§ Complete the following:
1 – Edit the A380 engine failure article by giving again the passage starting with "A visual examination" and going on through "the final analysis.", with "search operation" replaced by "recovery operation".
2 – Pick up the article on the Air France A380 engine failure after its last sentence and keep writing it.

Airbus A380 engine failure caused by lack of scientific knowledge
Air France’s Airbus A380 uncontained engine failure during the flight AF066 in September 2017 resulted from the lack of scientific understanding about the alloy used for the engine parts, the Bureau of Enquiry and Analysis for Civil Aviation Safety (BEA) said in a full report on September 25, 2020.
Air France Airbus A380 engine explosion
On September 30, 2017, the Airbus A380 (registered F-HPJE) flight AF066 was en route from Paris Charles de Gaulle Airport (CDG) to Los Angeles International Airport (LAX). The aircraft was carrying 497 passengers and 24 crew members when its engine No. 4 failed with an explosion five hours into the flight over southern Greenland.
A visual examination found that the first rotating fan assembly at the front of an engine and the air inlet and fan case had separated mid-flight and caused minor structural damage to the aircraft. The A380 landed two hours later at the Canadian Forces Base Goose Bay (YYR) without any injuries or further events.
The wasteland search for the Airbus A380 engine parts
After the incident, the BEA conducted a three-phase search operation to gather the scattered engine parts. It took several visual scanning and aerial radar campaigns to detect the parts using synthetic aperture radars (SAR) and ground-penetrating radars (GPR) before finally retrieving the pieces.
Overall, it took the researchers 21 months to collect the missing parts before conducting the final analysis.
The A380 engine flaw science was not aware of
The GP7200 engine was built by Engine Alliance, a consortium of General Electric and Pratt & Whitney, using titanium alloy Ti-6-4.
The analysis released by the French authority on September 25, 2020, clearly emphasized that the incident was no fault of the engine manufacturer or Airbus. At the time, the scientific community was not aware of Ti-6-4 titanium alloy’s susceptibility to cold dwell fatigue.

§ Provided data:
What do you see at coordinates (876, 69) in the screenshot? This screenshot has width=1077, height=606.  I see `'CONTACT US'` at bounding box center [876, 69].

§ Outputs for the tasks:
1 –
A visual examination found that the first rotating fan assembly at the front of an engine and the air inlet and fan case had separated mid-flight and caused minor structural damage to the aircraft. The A380 landed two hours later at the Canadian Forces Base Goose Bay (YYR) without any injuries or further events.
The wasteland search for the Airbus A380 engine parts
After the incident, the BEA conducted a three-phase recovery operation to gather the scattered engine parts. It took several visual scanning and aerial radar campaigns to detect the parts using synthetic aperture radars (SAR) and ground-penetrating radars (GPR) before finally retrieving the pieces.
Overall, it took the researchers 21 months to collect the missing parts before conducting the final analysis.

2 –
Metal alloys that are used for aircraft engines are often expected to operate at over 300˚C (572˚F), according to the Federal Aviation Administration (FAA). However, if the motor performs at a lower temperature than that, it becomes susceptible to ‘cold’ dwell fatigue, significantly reducing the expected engine cycles to failure. In the case of Air France A380, the engine failed after 3,544 flight cycles when the estimated minimum life of the titanium part was 15,000 cycles.
Scientists have known about the cold dwell fatigue phenomenon in other titanium alloys like IMI 685 or Ti-6242 for about 40 years. Nevertheless, the “Ti-6-4 was not considered sensitive to cold dwell fatigue (...) up until the failure of the (GP7270) engine No 4 fan hub,” the BEA report said.
The analysis concluded that both the European Union Aviation Safety Authority (EASA) and the Federal Aviation Administration (FAA) should ensure that the design, sizing, and manufacturing criteria for Ti-6-4 alloy engine parts are revised. BEA also recommended both authorities to adopt a new in-service inspection program to detect possible indications of cold dwell fatigue in the same alloy engines.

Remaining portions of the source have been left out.